Identifying Entities in Healthcare Data

Workspace set up: Import and Install useful packages.

In [100]:
!pip install pycrf
!pip install sklearn-crfsuite
import spacy
import sklearn_crfsuite
from sklearn_crfsuite import metrics
import pandas as pd
import pathlib
import os
model = spacy.load("en_core_web_sm")

Looking in indexes: https://pypi.org/simple, https://us-python.pkg.dev/colab-wheels/public/simple/
Looking in indexes: https://pypi.org/simple, https://us-python.pkg.dev/colab-wheels/public/simple/


Data Preprocessing
The dataset provided is in the form of one word per line. Let's understand the format of data below:

Suppose there are x words in a sentence, then there will be x continuous lines with one word in each line.
Further, the two sentences are separated by empty lines. The labels for the data follow the same format.
We need to pre-process the data to recover the complete sentences and their labels.

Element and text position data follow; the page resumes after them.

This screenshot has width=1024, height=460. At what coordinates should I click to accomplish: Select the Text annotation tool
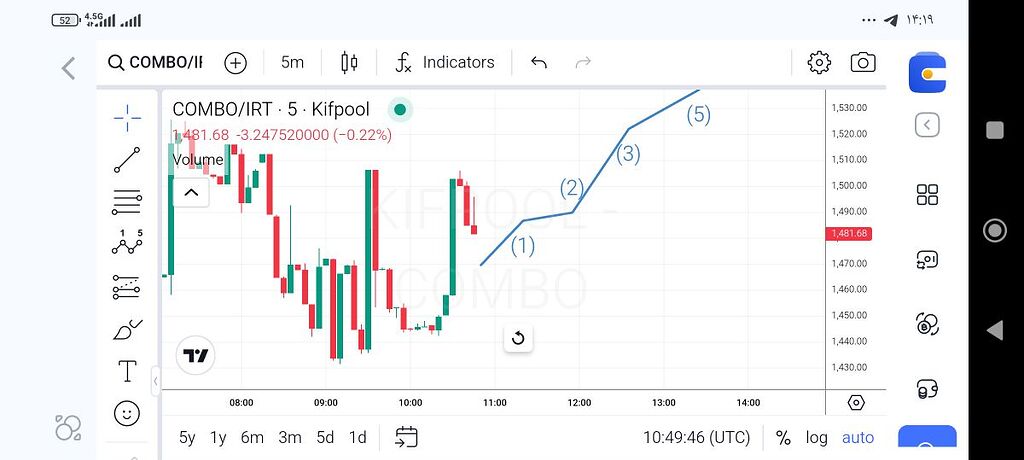pos(127,371)
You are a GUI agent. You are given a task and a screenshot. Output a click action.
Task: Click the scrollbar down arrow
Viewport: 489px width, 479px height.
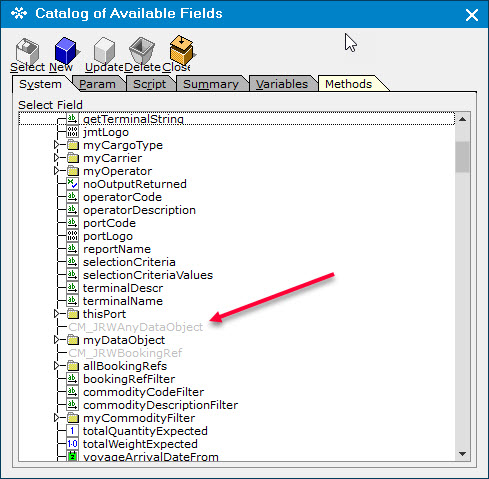(462, 454)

Construct the proper sentences from individual words and print the 5 sentences.
image.png

image.png




In [101]:
from google.colab import drive
drive.mount('/content/gdrive')
base_dir = pathlib.Path('/content/gdrive/My Drive/Colab Notebooks/NLP/06_Custom_NER_Medical_Data')
os.chdir(str(base_dir))

Drive already mounted at /content/gdrive; to attempt to forcibly remount, call drive.mount("/content/gdrive", force_remount=True).


In [102]:
!ls

Assignment.ipynb  test_sent    train_sent
test_label	  train_label  Untitled0.ipynb


In [103]:
with open('train_sent', 'r') as train_sent_file:
  train_words = train_sent_file.readlines()

with open('train_label', 'r') as train_labels_file:
  train_labels_by_word = train_labels_file.readlines()

with open('test_sent', 'r') as test_sent_file:
  test_words = test_sent_file.readlines()

with open('test_label', 'r') as test_labels_file:
  test_labels_by_word = test_labels_file.readlines()

In [104]:
print("Count of tokens in training set\n","No. of words: ",len(train_words),"\nNo. of labels: ",len(train_labels_by_word))


Count of tokens in training set
 No. of words:  48501 
No. of labels:  48501


In [105]:
print("\n\nCount of tokens in test set\n","No. of words: ",len(test_words),"\nNo. of labels: ",len(test_labels_by_word))



Count of tokens in test set
 No. of words:  19674 
No. of labels:  19674


In [106]:
def convert_to_sentences(dataset):
    sent_list = []
    sent = ""
    for entity in dataset:
        if entity != '\n':
            sent = sent + entity[:-1] + " "
        else:
            sent_list.append(sent[:-1])
            sent = ""
    return sent_list

In [107]:
train_sentences = convert_to_sentences(train_words)
train_labels = convert_to_sentences(train_labels_by_word)
test_sentences = convert_to_sentences(test_words)
test_labels = convert_to_sentences(test_labels_by_word)

In [108]:
print("First five training sentences and their labels:\n")
for i in range(5):
    print(train_sentences[i],"\n",train_labels[i],"\n")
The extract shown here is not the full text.